いつもの道場の帰り道、今日は珍しくみんなの都合が合い馴染みの食事処でご飯を食べに行くことになった。
メンバーは、私とお兄、総悟くんとミツバ姉、近藤さん、それから一番の新入りの土方さんの六人。
特に土方さんとは、まだ私はあまり話したことがないから新鮮な気持ちでの食事になりそうで、少しワクワクしていた。
「ちィース」
「こんにちは」
先頭を歩いていた土方さんが食事処の戸を開く。横にいたミツバ姉がそれに続くのを、総悟くんが不服そうな目で見ていた。
「何食べようか、総悟くん」
「…なんでも」
露骨に不機嫌な口調で返されてしまい、思わず言葉がでなくなる。それに気付いた近藤さんが、ちょうど同じ高さぐらいの私たちの頭をわしゃわしゃと撫でてくる。
「二人とも今日は俺のおごりだから安心して好きなもん食え、いつもミツバ殿や一識に気ィ遣ってるの知ってんだぞ?」
「ありがとうございます! じゃあ、お言葉に甘えて大盛りにしちゃおうかな」
不貞腐れたままの総悟くんを私と近藤さんが一瞥する。さすがに近藤さんにそう言われて黙り続けるのは気が引けたようで、渋々ながらもちゃんとお礼の言葉を口にする。
あのままではとても仲良くみんなでご飯どころではなかっただろうから、一応は丸く収まってくれて助かった。
「…あざっす」
いつも空いている店だけあってすんなりと入れた私たちは、六人並んでカウンター席に座る。
土方さんを気遣ってかよく話しかけているウチのお兄とミツバ姉が彼を挟んで座り、そのミツバ姉の隣に総悟くんが滑り込む。

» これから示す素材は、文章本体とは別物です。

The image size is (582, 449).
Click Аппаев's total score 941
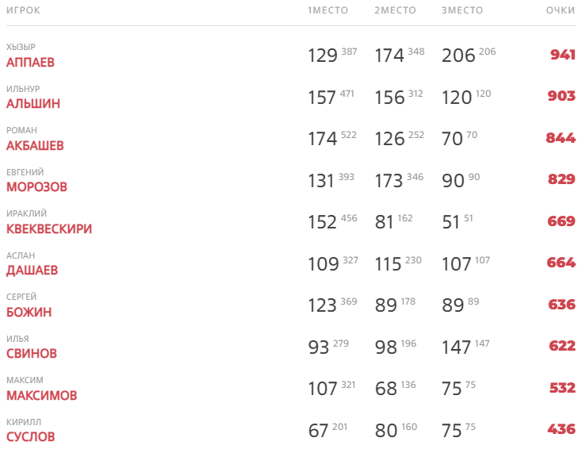(x=563, y=55)
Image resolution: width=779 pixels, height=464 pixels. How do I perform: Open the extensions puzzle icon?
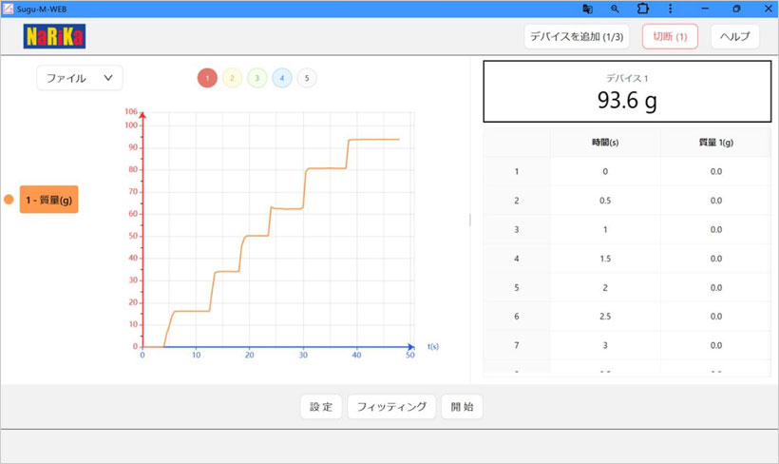pos(643,9)
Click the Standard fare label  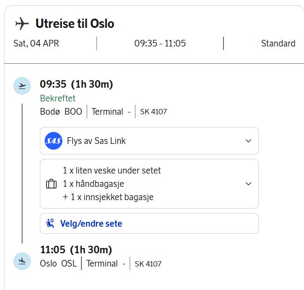pos(278,43)
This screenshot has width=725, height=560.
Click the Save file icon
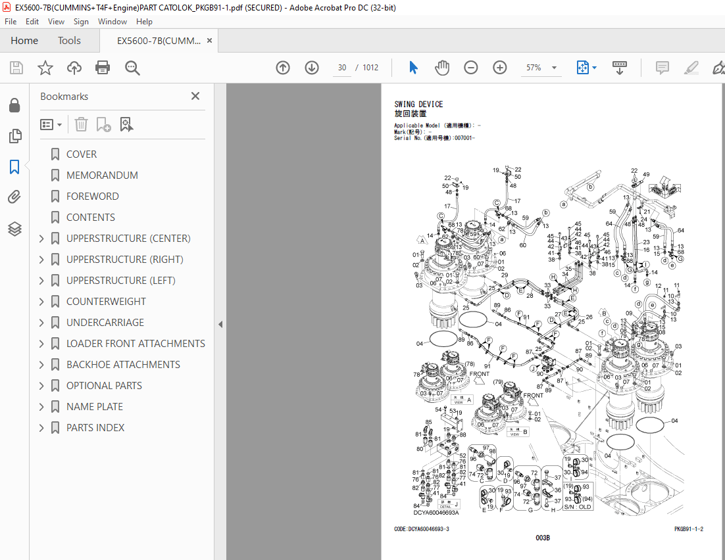[16, 68]
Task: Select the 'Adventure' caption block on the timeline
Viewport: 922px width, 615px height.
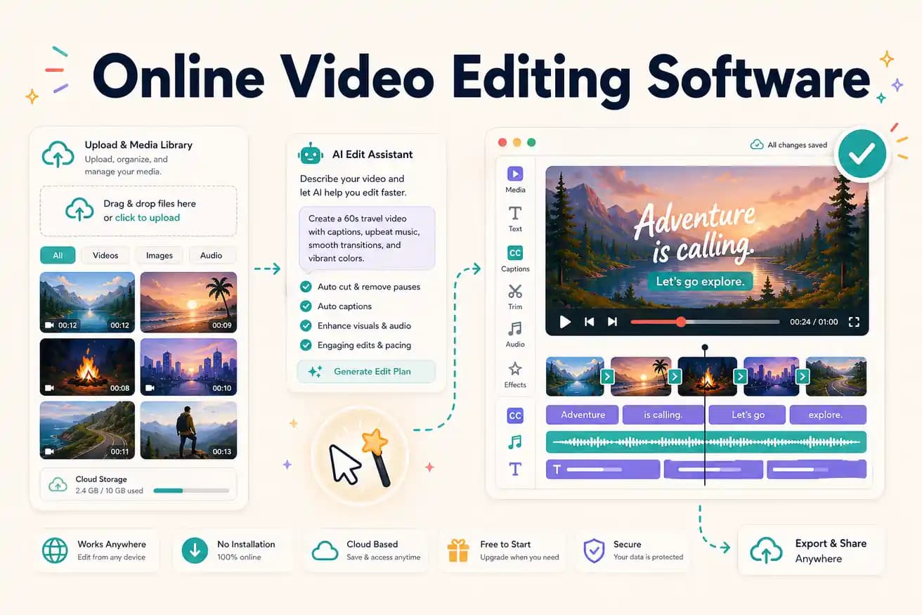Action: point(582,415)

余り物とまではいかないが、なし崩し的に私が総悟くんと近藤さんの間に座ることになり、なんだか不思議な並びとなってしまった。
「土方さん、モテモテですね」
「アイツ顔も剣の腕も良いからなぁ。良くも悪くも注目の的だな」
近藤さんとそんな話をしながら、話題の中心人物である土方さんの方を見る。
かく言う私も、その土方さんと打ち解けたいと思っていたので、声が通りにくい席順になってしまったことに残念な気持ちがないと言えば嘘になる。
まあ、いつになく沢山話しかけているお兄があとで色々教えてくれるだろうから、直接話すのはまたの機会にとっておこうと思うけど。

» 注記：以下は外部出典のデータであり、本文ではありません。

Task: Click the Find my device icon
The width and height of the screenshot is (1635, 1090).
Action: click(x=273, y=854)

「で、総悟はどうする? いつものやつの大盛りでいいか?」
メニューに目もくれないで土方さんを睨む総悟くんを呼び戻すべく、近藤さんが声をかける。
私はと言うと、いつも字面を眺めるだけで憧れていながら頼むことが出来ずにいた代物に心を奪われていた。
「近藤さん、俺のぶん特盛りプラス天ぷらも追加でお願いしやす」
「わ…私はそば大盛りとデザートにパフェがいいなぁ」
「おう、なんでも任せろ…って、本当に遠慮しないんだなお前ら…」
近藤さんの嘆きは聞かなかったことにして、私たちは店主のおじさんにそれぞれの注文を済ませる。
反対側の三人もいつの間にか頼み終えていたようで、再び談笑に花を咲かせているのが見えた。
…見えるだけで、この距離からでは会話を全部聞き取ることは出来ず、蚊帳の外の気分になる。
「そうだ祈莉、お前ら兄妹はトシと一緒に飯食うの初めてだったな」
落胆する私を見かねたのか、それとも端の席で話す相手がいないからか。近藤さんが私の肩を叩き、こそこそと耳打ちしてきた。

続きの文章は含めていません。